• [Task to carry out]: Each entry needs to be duplicated exactly.
######
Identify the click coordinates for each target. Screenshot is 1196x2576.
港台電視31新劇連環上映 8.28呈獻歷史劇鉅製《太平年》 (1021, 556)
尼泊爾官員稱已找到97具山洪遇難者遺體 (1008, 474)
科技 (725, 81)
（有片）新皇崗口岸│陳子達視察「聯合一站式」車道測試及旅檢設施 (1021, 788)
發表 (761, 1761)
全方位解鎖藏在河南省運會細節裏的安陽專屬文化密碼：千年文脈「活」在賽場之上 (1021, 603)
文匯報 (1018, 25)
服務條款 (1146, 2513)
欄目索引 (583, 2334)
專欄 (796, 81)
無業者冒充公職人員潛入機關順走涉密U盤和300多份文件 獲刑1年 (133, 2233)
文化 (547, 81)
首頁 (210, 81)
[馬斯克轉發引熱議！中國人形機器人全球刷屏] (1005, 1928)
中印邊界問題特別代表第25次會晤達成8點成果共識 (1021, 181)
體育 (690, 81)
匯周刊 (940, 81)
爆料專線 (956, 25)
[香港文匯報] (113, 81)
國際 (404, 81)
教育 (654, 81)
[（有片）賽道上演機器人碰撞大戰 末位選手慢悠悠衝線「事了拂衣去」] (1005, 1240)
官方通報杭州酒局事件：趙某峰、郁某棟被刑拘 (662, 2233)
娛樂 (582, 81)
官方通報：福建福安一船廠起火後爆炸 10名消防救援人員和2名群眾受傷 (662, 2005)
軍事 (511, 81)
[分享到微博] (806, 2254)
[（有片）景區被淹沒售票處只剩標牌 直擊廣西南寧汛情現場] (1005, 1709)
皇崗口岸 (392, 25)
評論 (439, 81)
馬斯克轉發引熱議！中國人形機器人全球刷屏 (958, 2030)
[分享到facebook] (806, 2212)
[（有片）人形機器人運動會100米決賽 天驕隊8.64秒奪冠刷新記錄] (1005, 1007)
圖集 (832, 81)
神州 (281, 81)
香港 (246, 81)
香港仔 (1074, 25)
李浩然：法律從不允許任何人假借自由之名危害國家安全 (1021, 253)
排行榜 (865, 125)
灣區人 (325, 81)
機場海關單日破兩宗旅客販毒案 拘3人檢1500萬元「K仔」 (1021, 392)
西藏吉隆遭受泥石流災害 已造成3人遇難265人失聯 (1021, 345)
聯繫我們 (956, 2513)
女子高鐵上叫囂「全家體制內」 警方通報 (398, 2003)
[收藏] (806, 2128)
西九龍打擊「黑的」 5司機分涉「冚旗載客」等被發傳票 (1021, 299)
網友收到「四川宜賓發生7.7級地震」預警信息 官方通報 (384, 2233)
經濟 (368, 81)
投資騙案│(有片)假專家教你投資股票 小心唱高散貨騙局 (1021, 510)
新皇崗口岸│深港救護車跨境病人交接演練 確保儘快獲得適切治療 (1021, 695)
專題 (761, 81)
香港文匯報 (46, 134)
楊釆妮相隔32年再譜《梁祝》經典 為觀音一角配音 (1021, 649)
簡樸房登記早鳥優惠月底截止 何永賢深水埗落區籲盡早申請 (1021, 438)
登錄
######
• [Solution for this problem]:
Identify the click coordinates for each target. Screenshot is 1196x2576.
港台電視31新劇連環上映 8.28呈獻歷史劇鉅製《太平年》 (1021, 556)
尼泊爾官員稱已找到97具山洪遇難者遺體 (1008, 474)
科技 (725, 81)
（有片）新皇崗口岸│陳子達視察「聯合一站式」車道測試及旅檢設施 (1021, 788)
發表 (761, 1761)
全方位解鎖藏在河南省運會細節裏的安陽專屬文化密碼：千年文脈「活」在賽場之上 (1021, 603)
文匯報 (1018, 25)
服務條款 (1146, 2513)
欄目索引 (583, 2334)
專欄 (796, 81)
無業者冒充公職人員潛入機關順走涉密U盤和300多份文件 獲刑1年 (133, 2233)
文化 (547, 81)
首頁 (210, 81)
[馬斯克轉發引熱議！中國人形機器人全球刷屏] (1005, 1928)
中印邊界問題特別代表第25次會晤達成8點成果共識 (1021, 181)
體育 (690, 81)
匯周刊 (940, 81)
爆料專線 (956, 25)
[香港文匯報] (113, 81)
國際 (404, 81)
教育 (654, 81)
[（有片）賽道上演機器人碰撞大戰 末位選手慢悠悠衝線「事了拂衣去」] (1005, 1240)
官方通報杭州酒局事件：趙某峰、郁某棟被刑拘 (662, 2233)
娛樂 (582, 81)
官方通報：福建福安一船廠起火後爆炸 10名消防救援人員和2名群眾受傷 (662, 2005)
軍事 (511, 81)
[分享到微博] (806, 2254)
[（有片）景區被淹沒售票處只剩標牌 直擊廣西南寧汛情現場] (1005, 1709)
皇崗口岸 (392, 25)
評論 (439, 81)
馬斯克轉發引熱議！中國人形機器人全球刷屏 (958, 2030)
[分享到facebook] (806, 2212)
[（有片）人形機器人運動會100米決賽 天驕隊8.64秒奪冠刷新記錄] (1005, 1007)
圖集 (832, 81)
神州 (281, 81)
香港 (246, 81)
香港仔 (1074, 25)
李浩然：法律從不允許任何人假借自由之名危害國家安全 (1021, 253)
排行榜 (865, 125)
灣區人 (325, 81)
機場海關單日破兩宗旅客販毒案 拘3人檢1500萬元「K仔」 (1021, 392)
西藏吉隆遭受泥石流災害 已造成3人遇難265人失聯 (1021, 345)
聯繫我們 (956, 2513)
女子高鐵上叫囂「全家體制內」 警方通報 (398, 2003)
[收藏] (806, 2128)
西九龍打擊「黑的」 5司機分涉「冚旗載客」等被發傳票 (1021, 299)
網友收到「四川宜賓發生7.7級地震」預警信息 官方通報 (384, 2233)
經濟 (368, 81)
投資騙案│(有片)假專家教你投資股票 小心唱高散貨騙局 (1021, 510)
新皇崗口岸│深港救護車跨境病人交接演練 確保儘快獲得適切治療 (1021, 695)
專題 (761, 81)
香港文匯報 (46, 134)
楊釆妮相隔32年再譜《梁祝》經典 為觀音一角配音 (1021, 649)
簡樸房登記早鳥優惠月底截止 何永賢深水埗落區籲盡早申請 (1021, 438)
登錄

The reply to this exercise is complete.